Section 5.01 of the will clearly defines Constantine's residuary estate as “any property over which [Constantine] may have a power of appointment * * * less all valid claims asserted against [his] estate[.]” To read this clause as a valid exercise of Constantine's power of appointment would allow trust assets to be placed in the residuary estate, and thereby subject to the claims of creditors. This would be inconsistent with the terms of the irrevocable trust and, therefore, impermissible without specific language in the irrevocable trust that reserved such a right. See Garneau v. Garneau, 63 R.I. 416, 424, 9 A.2d 15, 18 (1939) (a settlor of a trust may not revoke or modify a trust he created unless he has reserved for himself the power to do so).

We are also of the opinion that Pournaras's reliance on Hooker v. Drayton, 69 R.I. 290, 33 A.2d 206 (1943), for the proposition that “property which is transmitted by a testator in the exercise of a power granted to him by another to appoint by will is neither in law nor in fact a part of the testator's estate[,]” is misplaced. Hooker, 69 R.I. at 295, 33 A.2d at 209. The question confronting this Court in Hooker was whether the testator intended to charge to his residuary estate the obligation for the payment of taxes on the testator's exercise of a testamentary power of appointment. Id. at 292, 33 A.2d at 208. This Court held: “In the absence of a clearly expressed intent to the contrary in the decedent donee's will such tax is ultimately to be borne by the appointed property, and not by his residuary estate.” Id. at 296, 33 A.2d at 210.

In the case before us, however, if the exercise of the power of appointment were deemed valid, the very terms of Constantine's will would place the assets of the irrevocable trust in his residuary estate, thereby subjecting them to the demands of creditors. As the trial justice cogently remarked, “[a]lthough the exercise of the limited power of appointment would not, ipso facto, result in the assets of the [i]rrevocable [t]rust becoming part of the decedent's estate, Pournaras'[s] reading of [s]ection 5 of the [w]ill would have the effect of placing [i]rrevocable [t]rust assets in the residuary estate where they would be subject to the claims of the decedent's creditors [,]” contrary to Constantine's intent as expressed in the irrevocable trust.

Pournaras also argues that we should consider extrinsic evidence to ascertain Constantine's intent in creating the irrevocable trust. Specifically, he contends that the terms of the will and the 2008 restatement of the living trust “altered” the testamentary directives contained in the irrevocable trust. Pournaras argues that “[Constantine], by including property over which he had reserved a power of appointment in his residuary estate, could not have consciously intended to defeat or frustrate his clearly stated objective of limiting [Jaffe's] inheritance to $50,000.00 of available liquid assets.”

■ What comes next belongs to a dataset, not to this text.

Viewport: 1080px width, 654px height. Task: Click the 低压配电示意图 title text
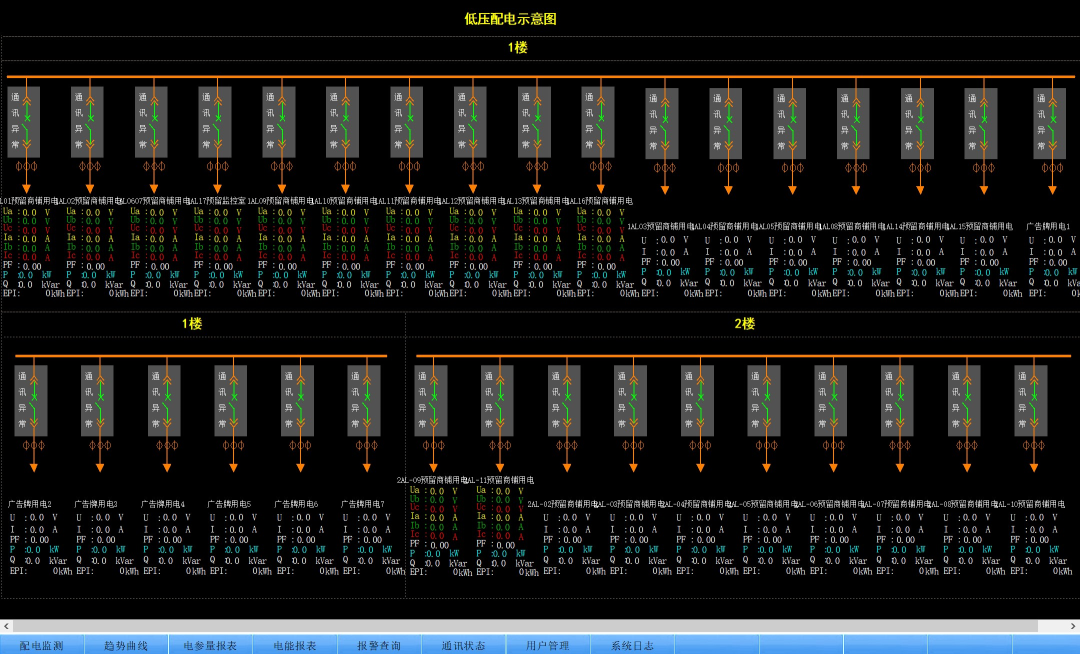point(510,18)
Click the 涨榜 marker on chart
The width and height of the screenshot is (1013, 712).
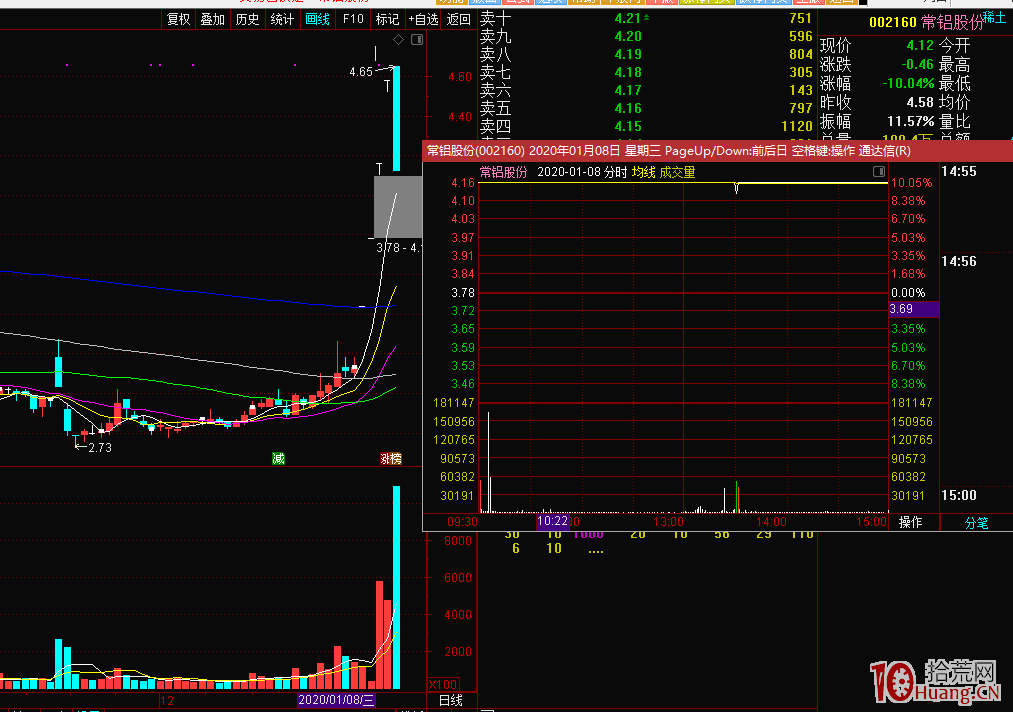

Because we find the language of the irrevocable trust to be clear and unambiguous, however, we need not resort to extrinsic evidence to determine Constantine's intent. The power of appointment was to be executed “for the benefit of any of [his] descendants, in equal or unequal amounts,” and “not * * * in favor of [his] estate[.]”

It is our opinion that a reading of section 5.01 of the will as a valid exercise of Constantine's power of appointment would be inconsistent with the clear language contained in article 4, section 2 of the irrevocable trust. Therefore, we conclude that the Superior Court did not err in holding that the defendant's intended exercise of the limited power of appointment contained in article 4, section 2 of Constantine's irrevocable living trust was invalid.

IV

Conclusion

For the reasons stated herein, we affirm the judgment of the Superior Court. The record shall be returned to the Superior Court.

FOOTNOTES

1.   We refer to the decedent by his first name to avoid confusion. No disrespect is intended.

Chief Justice Suttell, for the Court.